What needs to be done: With the pictures omitted, repeat exactly the lines below starting with the line that has "Sort by Company column header" and going on through the line that has "Screen dimensions: 509x313".

Source material:
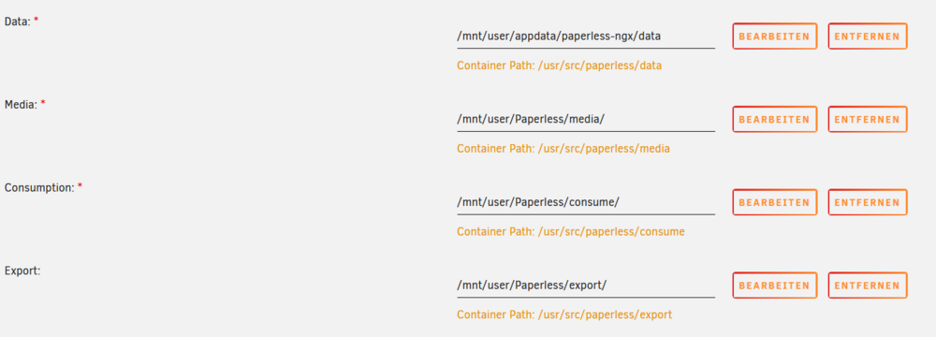Click Container Path text for consume
The width and height of the screenshot is (936, 337).
(571, 232)
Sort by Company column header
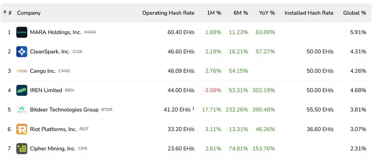 click(x=29, y=13)
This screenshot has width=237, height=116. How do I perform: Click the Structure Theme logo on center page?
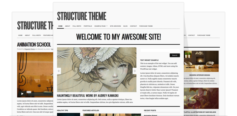tap(82, 16)
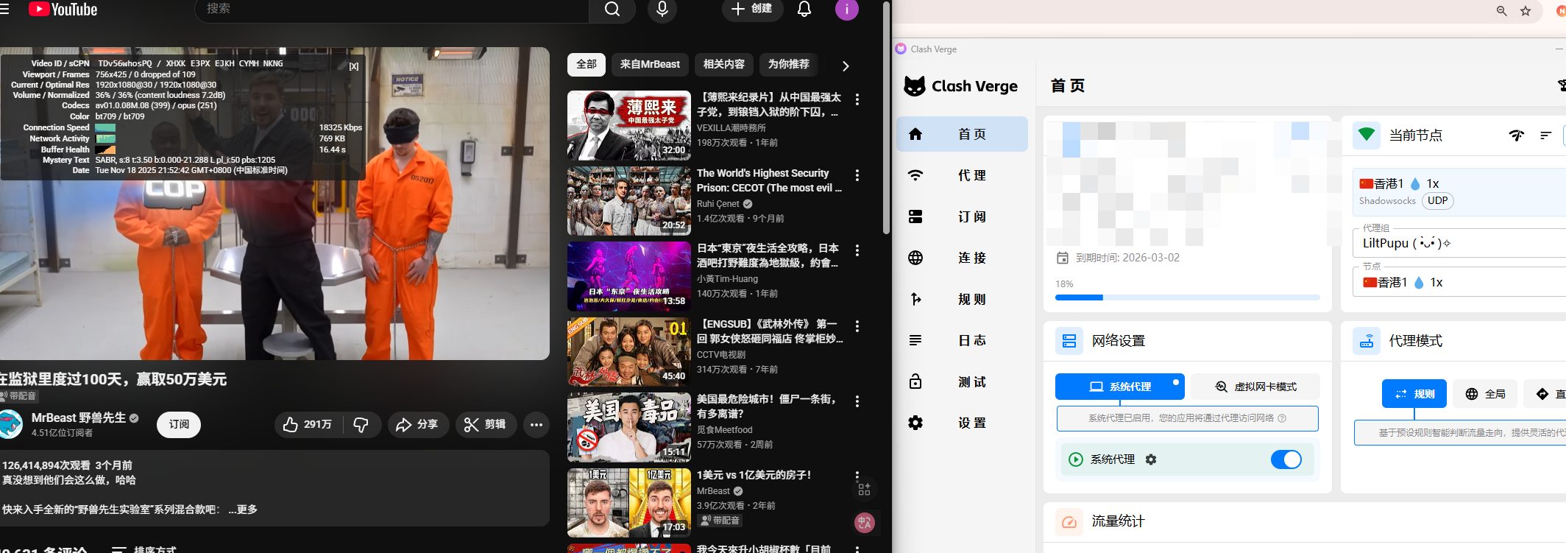
Task: Open the CECOT prison video thumbnail
Action: [x=628, y=201]
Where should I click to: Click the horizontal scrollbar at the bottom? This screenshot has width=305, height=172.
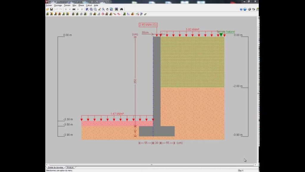coord(151,165)
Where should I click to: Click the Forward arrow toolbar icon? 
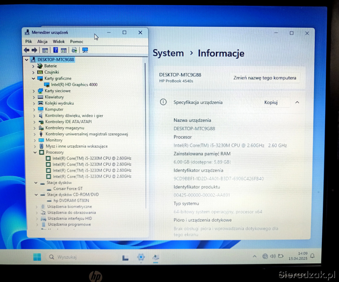click(x=34, y=50)
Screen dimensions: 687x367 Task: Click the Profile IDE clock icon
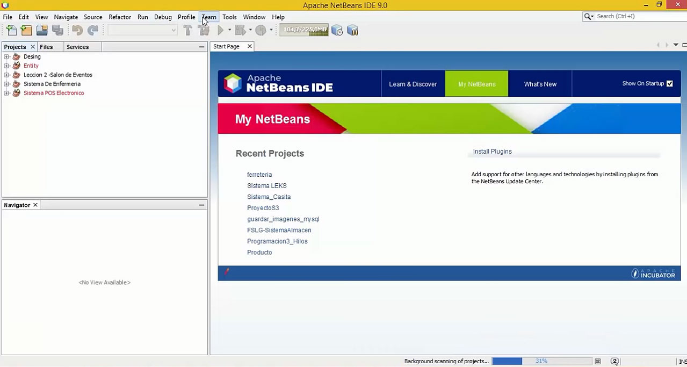(337, 31)
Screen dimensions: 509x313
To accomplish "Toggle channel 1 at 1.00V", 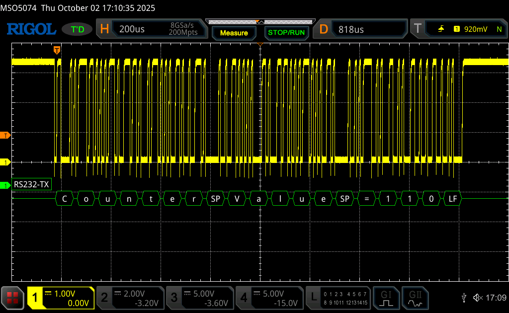I will click(x=61, y=297).
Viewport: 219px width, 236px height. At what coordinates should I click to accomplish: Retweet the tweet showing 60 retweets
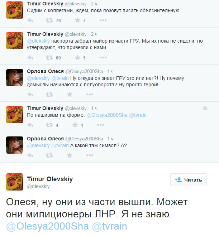pos(49,58)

Result:
Sort by Company column header
 click(x=29, y=13)
This screenshot has width=237, height=116. How do I perform: Click the Structure Theme logo on center page?
tap(82, 16)
Task: Open the CECOT prison video thumbnail
Action: [x=628, y=201]
Where should I click to: Click the horizontal scrollbar at the bottom? This screenshot has width=305, height=172.
coord(151,165)
Where should I click to: Click the Forward arrow toolbar icon? 
click(x=34, y=50)
Screen dimensions: 687x367 Task: Click the Profile IDE clock icon
(337, 31)
Screen dimensions: 509x313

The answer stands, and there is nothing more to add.